## DESCRIPTION OF THE TASK
The listing must be reproduced in full, exactly as it stands.

## INPUT FOR THIS TASK
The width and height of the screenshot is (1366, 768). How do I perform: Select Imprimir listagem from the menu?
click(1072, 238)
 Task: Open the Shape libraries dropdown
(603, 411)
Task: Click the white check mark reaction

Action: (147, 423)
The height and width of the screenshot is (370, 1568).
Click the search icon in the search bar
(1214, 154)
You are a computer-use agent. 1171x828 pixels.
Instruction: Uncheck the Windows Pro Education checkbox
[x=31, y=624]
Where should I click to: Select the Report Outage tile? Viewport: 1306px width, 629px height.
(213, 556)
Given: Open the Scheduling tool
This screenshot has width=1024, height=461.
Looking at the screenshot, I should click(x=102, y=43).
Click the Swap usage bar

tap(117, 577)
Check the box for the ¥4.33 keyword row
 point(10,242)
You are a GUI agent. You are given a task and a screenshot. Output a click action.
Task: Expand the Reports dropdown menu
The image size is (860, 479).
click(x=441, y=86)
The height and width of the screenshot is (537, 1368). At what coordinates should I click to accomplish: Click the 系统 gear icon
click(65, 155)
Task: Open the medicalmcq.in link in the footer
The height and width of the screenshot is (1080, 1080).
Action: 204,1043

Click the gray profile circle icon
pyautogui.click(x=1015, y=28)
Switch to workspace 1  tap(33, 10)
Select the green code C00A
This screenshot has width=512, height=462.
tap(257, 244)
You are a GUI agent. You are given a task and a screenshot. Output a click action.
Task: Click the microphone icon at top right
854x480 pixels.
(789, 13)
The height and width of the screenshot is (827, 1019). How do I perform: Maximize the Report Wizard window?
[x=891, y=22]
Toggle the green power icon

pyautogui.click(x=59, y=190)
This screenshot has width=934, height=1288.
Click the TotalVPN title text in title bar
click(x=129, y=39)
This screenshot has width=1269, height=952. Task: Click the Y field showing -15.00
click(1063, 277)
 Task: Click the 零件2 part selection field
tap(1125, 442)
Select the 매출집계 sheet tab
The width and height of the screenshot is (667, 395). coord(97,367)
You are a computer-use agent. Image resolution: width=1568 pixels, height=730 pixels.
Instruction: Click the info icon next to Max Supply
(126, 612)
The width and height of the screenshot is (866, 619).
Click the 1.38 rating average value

## WRITTEN SOLUTION
The width and height of the screenshot is (1366, 768). How do I perform: Select Imprimir listagem from the menu?
click(1072, 238)
 Task: Open the Shape libraries dropdown
(603, 411)
Task: Click the white check mark reaction

Action: (147, 423)
The height and width of the screenshot is (370, 1568).
Click the search icon in the search bar
(1214, 154)
You are a computer-use agent. 1171x828 pixels.
Instruction: Uncheck the Windows Pro Education checkbox
[x=31, y=624]
Where should I click to: Select the Report Outage tile? Viewport: 1306px width, 629px height.
(213, 556)
Given: Open the Scheduling tool
This screenshot has width=1024, height=461.
Looking at the screenshot, I should click(x=102, y=43).
Click the Swap usage bar

tap(117, 577)
Check the box for the ¥4.33 keyword row
 point(10,242)
You are a GUI agent. You are given a task and a screenshot. Output a click action.
Task: Expand the Reports dropdown menu
The image size is (860, 479).
click(x=441, y=86)
The height and width of the screenshot is (537, 1368). At what coordinates should I click to accomplish: Click the 系统 gear icon
click(65, 155)
Task: Open the medicalmcq.in link in the footer
The height and width of the screenshot is (1080, 1080).
Action: 204,1043

Click the gray profile circle icon
pyautogui.click(x=1015, y=28)
Switch to workspace 1  tap(33, 10)
Select the green code C00A
This screenshot has width=512, height=462.
tap(257, 244)
You are a GUI agent. You are given a task and a screenshot. Output a click action.
Task: Click the microphone icon at top right
854x480 pixels.
(789, 13)
The height and width of the screenshot is (827, 1019). How do I perform: Maximize the Report Wizard window?
[x=891, y=22]
Toggle the green power icon

pyautogui.click(x=59, y=190)
This screenshot has width=934, height=1288.
Click the TotalVPN title text in title bar
click(x=129, y=39)
This screenshot has width=1269, height=952. Task: Click the Y field showing -15.00
click(1063, 277)
 Task: Click the 零件2 part selection field
tap(1125, 442)
Select the 매출집계 sheet tab
The width and height of the screenshot is (667, 395). coord(97,367)
You are a computer-use agent. Image resolution: width=1568 pixels, height=730 pixels.
Instruction: Click the info icon next to Max Supply
(126, 612)
The width and height of the screenshot is (866, 619).
Click the 1.38 rating average value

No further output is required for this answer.